# Task
Where the word "color" shows up in the entries below, please copy the whole line.

# Input
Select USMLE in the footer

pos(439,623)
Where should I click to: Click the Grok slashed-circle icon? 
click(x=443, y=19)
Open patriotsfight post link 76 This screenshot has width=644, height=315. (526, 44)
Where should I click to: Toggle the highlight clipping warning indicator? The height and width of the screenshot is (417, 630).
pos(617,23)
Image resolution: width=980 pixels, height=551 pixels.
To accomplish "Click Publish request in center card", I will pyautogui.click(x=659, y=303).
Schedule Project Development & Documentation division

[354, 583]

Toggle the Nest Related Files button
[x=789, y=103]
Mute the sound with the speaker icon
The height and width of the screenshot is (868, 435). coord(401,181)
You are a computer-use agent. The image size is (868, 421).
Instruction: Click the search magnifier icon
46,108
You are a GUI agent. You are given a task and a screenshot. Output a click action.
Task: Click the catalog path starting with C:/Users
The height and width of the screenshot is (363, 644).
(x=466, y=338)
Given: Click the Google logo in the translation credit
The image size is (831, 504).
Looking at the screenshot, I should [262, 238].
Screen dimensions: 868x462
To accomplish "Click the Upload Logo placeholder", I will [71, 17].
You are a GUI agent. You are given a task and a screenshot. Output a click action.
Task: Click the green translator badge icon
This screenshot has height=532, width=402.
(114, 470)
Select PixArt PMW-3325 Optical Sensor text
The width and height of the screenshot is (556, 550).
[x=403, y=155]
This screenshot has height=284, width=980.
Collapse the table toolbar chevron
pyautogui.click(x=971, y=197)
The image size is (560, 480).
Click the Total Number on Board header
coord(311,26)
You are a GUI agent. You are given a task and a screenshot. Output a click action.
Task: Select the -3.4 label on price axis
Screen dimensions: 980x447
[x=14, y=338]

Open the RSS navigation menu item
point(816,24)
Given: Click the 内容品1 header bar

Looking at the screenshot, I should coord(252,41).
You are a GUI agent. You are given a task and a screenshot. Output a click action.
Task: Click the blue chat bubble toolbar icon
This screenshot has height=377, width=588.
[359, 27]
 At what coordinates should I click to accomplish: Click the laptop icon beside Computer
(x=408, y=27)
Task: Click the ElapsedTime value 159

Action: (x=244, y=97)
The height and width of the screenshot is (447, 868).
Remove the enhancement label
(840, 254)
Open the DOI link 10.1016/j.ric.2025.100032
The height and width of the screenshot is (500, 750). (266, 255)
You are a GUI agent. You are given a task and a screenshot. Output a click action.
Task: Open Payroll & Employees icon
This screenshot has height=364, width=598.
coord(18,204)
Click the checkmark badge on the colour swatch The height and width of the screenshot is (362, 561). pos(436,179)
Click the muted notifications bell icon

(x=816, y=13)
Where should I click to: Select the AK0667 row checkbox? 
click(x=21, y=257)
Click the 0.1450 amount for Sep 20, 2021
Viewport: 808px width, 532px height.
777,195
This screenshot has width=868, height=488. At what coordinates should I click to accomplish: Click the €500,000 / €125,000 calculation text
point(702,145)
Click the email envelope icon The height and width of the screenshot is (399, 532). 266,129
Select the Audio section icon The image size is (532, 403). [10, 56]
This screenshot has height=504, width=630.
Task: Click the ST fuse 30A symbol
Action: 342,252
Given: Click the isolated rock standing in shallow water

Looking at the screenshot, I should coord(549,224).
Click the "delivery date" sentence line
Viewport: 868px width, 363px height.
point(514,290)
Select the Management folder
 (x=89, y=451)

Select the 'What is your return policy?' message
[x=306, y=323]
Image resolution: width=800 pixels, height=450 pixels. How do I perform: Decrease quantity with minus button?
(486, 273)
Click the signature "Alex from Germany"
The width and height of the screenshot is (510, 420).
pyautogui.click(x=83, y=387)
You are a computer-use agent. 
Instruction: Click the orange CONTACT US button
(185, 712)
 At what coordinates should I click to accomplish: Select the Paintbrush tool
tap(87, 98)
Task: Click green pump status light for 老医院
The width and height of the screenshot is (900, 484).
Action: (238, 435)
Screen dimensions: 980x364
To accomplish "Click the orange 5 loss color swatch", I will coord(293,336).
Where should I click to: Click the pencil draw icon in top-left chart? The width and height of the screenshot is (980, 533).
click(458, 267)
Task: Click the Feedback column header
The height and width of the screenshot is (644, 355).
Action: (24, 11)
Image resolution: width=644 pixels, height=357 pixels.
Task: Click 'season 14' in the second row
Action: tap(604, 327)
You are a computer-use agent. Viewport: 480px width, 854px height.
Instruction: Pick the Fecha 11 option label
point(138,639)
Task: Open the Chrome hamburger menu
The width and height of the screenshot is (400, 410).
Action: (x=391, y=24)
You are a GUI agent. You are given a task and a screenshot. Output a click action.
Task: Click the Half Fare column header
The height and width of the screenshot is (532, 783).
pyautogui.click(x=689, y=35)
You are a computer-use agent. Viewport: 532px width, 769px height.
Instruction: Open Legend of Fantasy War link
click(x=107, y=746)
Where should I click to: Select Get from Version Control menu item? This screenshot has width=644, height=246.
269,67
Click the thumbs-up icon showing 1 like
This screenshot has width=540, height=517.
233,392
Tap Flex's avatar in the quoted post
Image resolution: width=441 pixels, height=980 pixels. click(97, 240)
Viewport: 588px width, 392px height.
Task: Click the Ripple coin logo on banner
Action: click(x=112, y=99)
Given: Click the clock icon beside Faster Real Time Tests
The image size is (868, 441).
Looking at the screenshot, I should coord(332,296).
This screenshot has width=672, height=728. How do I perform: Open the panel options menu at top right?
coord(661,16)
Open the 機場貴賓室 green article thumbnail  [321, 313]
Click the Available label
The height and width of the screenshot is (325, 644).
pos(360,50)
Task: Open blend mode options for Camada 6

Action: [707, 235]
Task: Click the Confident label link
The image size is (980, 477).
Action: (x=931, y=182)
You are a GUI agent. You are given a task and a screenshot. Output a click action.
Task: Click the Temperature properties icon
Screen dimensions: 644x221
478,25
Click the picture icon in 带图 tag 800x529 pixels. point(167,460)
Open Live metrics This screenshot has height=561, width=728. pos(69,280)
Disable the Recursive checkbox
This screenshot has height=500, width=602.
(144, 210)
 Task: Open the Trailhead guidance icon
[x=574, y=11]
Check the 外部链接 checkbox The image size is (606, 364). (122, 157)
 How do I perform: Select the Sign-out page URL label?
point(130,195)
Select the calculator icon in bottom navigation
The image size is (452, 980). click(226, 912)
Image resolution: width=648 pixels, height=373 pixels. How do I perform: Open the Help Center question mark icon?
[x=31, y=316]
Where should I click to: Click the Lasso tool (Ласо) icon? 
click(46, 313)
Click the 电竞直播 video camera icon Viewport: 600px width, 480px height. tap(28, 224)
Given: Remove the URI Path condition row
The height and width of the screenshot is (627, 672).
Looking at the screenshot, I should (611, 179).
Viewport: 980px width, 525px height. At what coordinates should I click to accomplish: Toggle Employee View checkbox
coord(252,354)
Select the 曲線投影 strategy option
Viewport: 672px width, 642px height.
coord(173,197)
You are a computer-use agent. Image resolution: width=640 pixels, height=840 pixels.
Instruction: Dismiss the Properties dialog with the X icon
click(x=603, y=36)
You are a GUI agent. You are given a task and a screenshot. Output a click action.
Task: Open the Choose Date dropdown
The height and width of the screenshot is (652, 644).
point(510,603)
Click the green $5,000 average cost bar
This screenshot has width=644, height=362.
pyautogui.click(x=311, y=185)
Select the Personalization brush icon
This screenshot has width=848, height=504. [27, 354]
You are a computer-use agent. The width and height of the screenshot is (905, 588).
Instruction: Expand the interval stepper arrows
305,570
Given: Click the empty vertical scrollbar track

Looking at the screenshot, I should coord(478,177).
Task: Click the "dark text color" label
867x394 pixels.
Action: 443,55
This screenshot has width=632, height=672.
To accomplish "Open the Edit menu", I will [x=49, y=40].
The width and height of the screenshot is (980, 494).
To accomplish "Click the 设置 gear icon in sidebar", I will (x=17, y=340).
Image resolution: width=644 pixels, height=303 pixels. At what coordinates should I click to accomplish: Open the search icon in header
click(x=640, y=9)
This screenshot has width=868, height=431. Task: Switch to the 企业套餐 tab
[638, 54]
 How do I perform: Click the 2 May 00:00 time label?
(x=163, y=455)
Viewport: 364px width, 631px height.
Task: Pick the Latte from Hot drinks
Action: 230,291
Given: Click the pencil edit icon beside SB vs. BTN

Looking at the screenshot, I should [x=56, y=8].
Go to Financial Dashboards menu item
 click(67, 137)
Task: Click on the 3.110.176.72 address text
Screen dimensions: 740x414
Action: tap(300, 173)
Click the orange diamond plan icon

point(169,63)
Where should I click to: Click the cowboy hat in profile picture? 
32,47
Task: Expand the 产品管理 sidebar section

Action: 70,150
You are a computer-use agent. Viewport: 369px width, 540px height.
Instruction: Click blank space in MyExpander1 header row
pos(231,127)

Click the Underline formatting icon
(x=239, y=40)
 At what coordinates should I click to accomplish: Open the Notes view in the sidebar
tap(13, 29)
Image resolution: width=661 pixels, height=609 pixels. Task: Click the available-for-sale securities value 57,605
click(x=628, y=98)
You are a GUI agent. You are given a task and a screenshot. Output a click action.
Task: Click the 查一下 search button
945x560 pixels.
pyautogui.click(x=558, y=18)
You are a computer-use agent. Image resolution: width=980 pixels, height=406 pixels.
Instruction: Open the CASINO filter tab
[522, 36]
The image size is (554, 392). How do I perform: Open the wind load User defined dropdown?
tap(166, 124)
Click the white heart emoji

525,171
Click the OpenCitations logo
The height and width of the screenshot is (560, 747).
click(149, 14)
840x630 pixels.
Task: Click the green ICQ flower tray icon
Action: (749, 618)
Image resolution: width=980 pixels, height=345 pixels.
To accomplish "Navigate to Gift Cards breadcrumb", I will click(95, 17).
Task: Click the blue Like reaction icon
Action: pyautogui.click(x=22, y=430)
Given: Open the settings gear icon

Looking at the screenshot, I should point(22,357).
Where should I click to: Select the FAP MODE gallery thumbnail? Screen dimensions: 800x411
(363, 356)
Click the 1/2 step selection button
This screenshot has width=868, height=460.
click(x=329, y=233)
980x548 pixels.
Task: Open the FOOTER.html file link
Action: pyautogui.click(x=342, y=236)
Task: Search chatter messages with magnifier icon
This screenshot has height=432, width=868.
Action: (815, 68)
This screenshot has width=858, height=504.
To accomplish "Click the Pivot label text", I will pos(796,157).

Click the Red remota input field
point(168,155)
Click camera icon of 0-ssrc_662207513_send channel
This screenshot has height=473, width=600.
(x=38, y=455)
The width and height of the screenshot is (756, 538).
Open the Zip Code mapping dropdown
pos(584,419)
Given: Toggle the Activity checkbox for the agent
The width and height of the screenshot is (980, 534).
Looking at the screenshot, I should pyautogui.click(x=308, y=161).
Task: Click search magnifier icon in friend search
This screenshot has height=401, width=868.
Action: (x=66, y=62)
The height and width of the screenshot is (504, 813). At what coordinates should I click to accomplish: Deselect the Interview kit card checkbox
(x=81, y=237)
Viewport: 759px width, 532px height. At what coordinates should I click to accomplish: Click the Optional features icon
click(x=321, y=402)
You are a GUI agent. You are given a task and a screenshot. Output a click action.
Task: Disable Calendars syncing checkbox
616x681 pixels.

# Response area
To accomplish "Click the orange 5 loss color swatch", I will coord(293,336).
Task: Click the "dark text color" label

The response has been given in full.